A Girl Called Owl by Amy Wilson
Genre: Fairy-tale, Retelling
Published by: Pan Macmillan
Pages: Under 300
Format: ARC e-book
Note: We received this book from the publisher in exchange for an honest review.
Just from the blurb, I knew there was going to be a lot to like about A Girl Called Owl. It’s got a fairy tale retelling element to it, though the source material is some I’ve never seen tackled before, and it’s marketed as middle grade, which I’ve been trying to read a lot more of recently, so it feels great to read something up and coming from this genre!
P L O T & P A C I N G
Owl has never known who her father is, but since she’s turned 13, strange things are happening to her that finally give her the courage to ask her mother for a straight answer. After a few failed attempts, Owl is finally told that she’s the daughter of Jack Frost, and suddenly all the ice forming at her hairline suddenly makes sense.
There’s also a new boy in school, Alberic, who holds extended eye contact with Owl and so there must be something supernatural about him to. There is! He’s the son of the Earl of Autumn and Owl becomes his kind-of-apprentice as she learns about the world he and her father are from, how she can use her powers and why she was born in the first place.
I thought the structure followed the classic progression of other girl-discovers-a-secret-identity stories. The pacing was good so that you got the reveal of Owl’s father relatively soon in the book, but I was disappointed that nothing really juicy happened until after halfway through, when Owl found herself in the court of the seasonal…beings.
I did get a little bored of the repetitive late-night-with-Alberic-wake-up-in-bed thing that happened at least three times in the book. At least it didn’t open with Owl waking up (I don’t think?) but the constant cycle of this made me feel like we weren’t moving forward at a fast enough rate.

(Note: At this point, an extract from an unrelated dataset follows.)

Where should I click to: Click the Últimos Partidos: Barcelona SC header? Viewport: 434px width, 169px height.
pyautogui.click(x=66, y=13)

Overall, I got a very first-book-in-a-series vibe from this. It did a good job to set up the character and give her some internal conflict about her birth and what she was put in the world to do, but didn’t give me a great sense of adventure that I was hoping for.
F A I R Y T A L E
Something that A Girl Called Owl really delivered on was the fairy tale element I was anticipating. I really only know Jack Frost from the Rise of the Guardians, so it was hard not to picture him as a white haired teenage boy, but I really enjoyed that Wilson created her own Jack Frost that felt different yet familiar and played a role in a much larger society of supernatural beings.
The parts in italics, that gave some background to each of the fabled characters, and let you into Jack’s thought processes to a certain extent, were some of my favourite parts to read and they definitely helped to pull the story along.
V E R D I C T
Overall, I’m giving A Girl Called Owl 2.5 stars. I liked what I read, but I just wanted more. I wanted this book x2. It was quite short, which I’ll hold responsible for this prologue of a first book, but I’m really looking forward to a genuine adventure with Owl and Jack Frost, when the stakes are high, a villain is truly established and the characters are aware of the roles that they play. So, really, my final thought is: bring on more!